Copy out verbatim the lines of the items from the line containing "This screenshot has width=906, height=982." through the final line of the items, inclusive.

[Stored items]
'''
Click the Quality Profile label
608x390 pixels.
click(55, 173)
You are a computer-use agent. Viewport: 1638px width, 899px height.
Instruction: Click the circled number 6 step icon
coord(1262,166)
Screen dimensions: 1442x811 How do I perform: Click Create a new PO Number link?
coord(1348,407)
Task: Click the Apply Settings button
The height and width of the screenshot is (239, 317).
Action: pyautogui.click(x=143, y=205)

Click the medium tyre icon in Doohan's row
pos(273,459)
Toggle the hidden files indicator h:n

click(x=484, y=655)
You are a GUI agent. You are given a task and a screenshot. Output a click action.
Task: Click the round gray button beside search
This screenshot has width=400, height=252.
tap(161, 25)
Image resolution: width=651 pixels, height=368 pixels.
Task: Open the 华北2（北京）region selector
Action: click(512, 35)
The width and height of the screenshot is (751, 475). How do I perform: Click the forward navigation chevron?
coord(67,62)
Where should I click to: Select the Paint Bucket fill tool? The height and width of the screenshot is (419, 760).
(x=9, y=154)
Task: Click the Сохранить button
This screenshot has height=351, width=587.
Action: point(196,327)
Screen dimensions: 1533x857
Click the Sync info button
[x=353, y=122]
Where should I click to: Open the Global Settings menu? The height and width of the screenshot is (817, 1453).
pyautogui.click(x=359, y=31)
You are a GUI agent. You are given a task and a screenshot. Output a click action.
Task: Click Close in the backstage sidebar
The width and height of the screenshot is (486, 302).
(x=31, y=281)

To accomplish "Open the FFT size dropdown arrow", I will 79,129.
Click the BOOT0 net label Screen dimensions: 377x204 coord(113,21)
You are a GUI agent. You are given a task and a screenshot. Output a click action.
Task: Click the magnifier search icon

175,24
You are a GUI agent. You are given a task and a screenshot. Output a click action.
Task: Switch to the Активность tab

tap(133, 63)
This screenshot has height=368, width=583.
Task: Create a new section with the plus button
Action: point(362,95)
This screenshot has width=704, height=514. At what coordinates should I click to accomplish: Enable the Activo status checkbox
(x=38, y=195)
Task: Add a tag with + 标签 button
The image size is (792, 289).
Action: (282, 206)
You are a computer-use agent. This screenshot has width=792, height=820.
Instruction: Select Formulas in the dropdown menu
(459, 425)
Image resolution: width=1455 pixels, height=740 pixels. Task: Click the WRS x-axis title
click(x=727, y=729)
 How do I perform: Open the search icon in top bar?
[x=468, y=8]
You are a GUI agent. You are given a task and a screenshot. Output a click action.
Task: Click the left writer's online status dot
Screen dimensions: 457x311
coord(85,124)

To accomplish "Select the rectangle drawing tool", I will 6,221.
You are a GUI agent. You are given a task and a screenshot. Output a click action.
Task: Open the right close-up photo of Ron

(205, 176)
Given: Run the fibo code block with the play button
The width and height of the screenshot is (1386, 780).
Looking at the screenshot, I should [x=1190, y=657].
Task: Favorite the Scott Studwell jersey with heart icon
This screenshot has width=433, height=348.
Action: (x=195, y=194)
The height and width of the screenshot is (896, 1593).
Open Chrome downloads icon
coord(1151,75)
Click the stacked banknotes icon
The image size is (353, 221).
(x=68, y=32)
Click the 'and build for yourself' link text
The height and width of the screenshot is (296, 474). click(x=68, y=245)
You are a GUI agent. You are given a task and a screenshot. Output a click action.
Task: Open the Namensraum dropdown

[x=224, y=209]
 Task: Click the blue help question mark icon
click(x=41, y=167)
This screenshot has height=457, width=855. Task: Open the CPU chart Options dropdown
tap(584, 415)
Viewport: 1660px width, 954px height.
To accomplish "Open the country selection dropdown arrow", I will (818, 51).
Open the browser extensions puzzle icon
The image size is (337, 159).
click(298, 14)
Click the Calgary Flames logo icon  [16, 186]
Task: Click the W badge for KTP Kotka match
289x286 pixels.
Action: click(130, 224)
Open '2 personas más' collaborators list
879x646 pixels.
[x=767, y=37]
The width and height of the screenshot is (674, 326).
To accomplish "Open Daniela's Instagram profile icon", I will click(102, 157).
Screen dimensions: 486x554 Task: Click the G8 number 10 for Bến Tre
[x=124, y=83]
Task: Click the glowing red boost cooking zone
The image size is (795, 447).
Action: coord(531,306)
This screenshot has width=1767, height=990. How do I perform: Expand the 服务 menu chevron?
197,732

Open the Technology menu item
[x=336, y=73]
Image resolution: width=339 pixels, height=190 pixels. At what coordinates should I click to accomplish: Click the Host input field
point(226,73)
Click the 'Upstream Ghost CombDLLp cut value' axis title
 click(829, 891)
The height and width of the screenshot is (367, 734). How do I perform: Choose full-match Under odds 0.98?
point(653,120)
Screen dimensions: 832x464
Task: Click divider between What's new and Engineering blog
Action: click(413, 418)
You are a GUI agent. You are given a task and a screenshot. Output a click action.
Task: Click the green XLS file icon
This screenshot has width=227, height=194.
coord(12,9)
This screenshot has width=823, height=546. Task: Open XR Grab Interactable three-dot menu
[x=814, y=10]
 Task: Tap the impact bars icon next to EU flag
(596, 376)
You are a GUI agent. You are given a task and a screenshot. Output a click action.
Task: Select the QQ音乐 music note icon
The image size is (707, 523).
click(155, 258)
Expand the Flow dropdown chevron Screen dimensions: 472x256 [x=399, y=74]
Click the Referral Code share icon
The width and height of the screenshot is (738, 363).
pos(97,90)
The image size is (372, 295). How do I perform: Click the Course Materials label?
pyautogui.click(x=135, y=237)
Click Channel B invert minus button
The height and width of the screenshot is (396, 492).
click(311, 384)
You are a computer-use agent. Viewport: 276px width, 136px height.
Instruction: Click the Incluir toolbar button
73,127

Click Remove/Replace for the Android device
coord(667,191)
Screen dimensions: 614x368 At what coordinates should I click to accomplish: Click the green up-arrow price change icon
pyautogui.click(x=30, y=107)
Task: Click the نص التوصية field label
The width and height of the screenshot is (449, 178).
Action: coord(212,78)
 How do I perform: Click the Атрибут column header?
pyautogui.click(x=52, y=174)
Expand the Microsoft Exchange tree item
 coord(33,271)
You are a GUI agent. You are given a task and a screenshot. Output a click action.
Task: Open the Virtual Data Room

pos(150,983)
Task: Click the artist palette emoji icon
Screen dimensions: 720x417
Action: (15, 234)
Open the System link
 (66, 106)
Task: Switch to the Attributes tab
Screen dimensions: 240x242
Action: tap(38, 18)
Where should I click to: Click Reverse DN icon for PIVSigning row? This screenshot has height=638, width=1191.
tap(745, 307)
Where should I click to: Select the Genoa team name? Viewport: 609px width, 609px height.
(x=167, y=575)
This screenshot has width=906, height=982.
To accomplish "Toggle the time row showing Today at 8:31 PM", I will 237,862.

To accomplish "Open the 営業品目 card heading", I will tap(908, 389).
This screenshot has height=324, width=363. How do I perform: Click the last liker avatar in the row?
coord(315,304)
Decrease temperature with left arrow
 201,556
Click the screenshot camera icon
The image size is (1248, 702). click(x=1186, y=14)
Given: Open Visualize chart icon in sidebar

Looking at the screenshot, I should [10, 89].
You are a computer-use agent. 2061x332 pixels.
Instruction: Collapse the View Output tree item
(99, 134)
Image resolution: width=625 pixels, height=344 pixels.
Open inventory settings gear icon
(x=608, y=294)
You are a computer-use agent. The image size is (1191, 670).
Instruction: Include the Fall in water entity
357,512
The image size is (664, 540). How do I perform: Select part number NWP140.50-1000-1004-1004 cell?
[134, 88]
'''
- Task answer:
This screenshot has width=906, height=982.
To accomplish "Toggle the time row showing Today at 8:31 PM", I will 237,862.

To accomplish "Open the 営業品目 card heading", I will tap(908, 389).
This screenshot has height=324, width=363. How do I perform: Click the last liker avatar in the row?
coord(315,304)
Decrease temperature with left arrow
 201,556
Click the screenshot camera icon
The image size is (1248, 702). click(x=1186, y=14)
Given: Open Visualize chart icon in sidebar

Looking at the screenshot, I should [10, 89].
You are a computer-use agent. 2061x332 pixels.
Instruction: Collapse the View Output tree item
(99, 134)
Image resolution: width=625 pixels, height=344 pixels.
Open inventory settings gear icon
(x=608, y=294)
You are a computer-use agent. The image size is (1191, 670).
Instruction: Include the Fall in water entity
357,512
The image size is (664, 540). How do I perform: Select part number NWP140.50-1000-1004-1004 cell?
[134, 88]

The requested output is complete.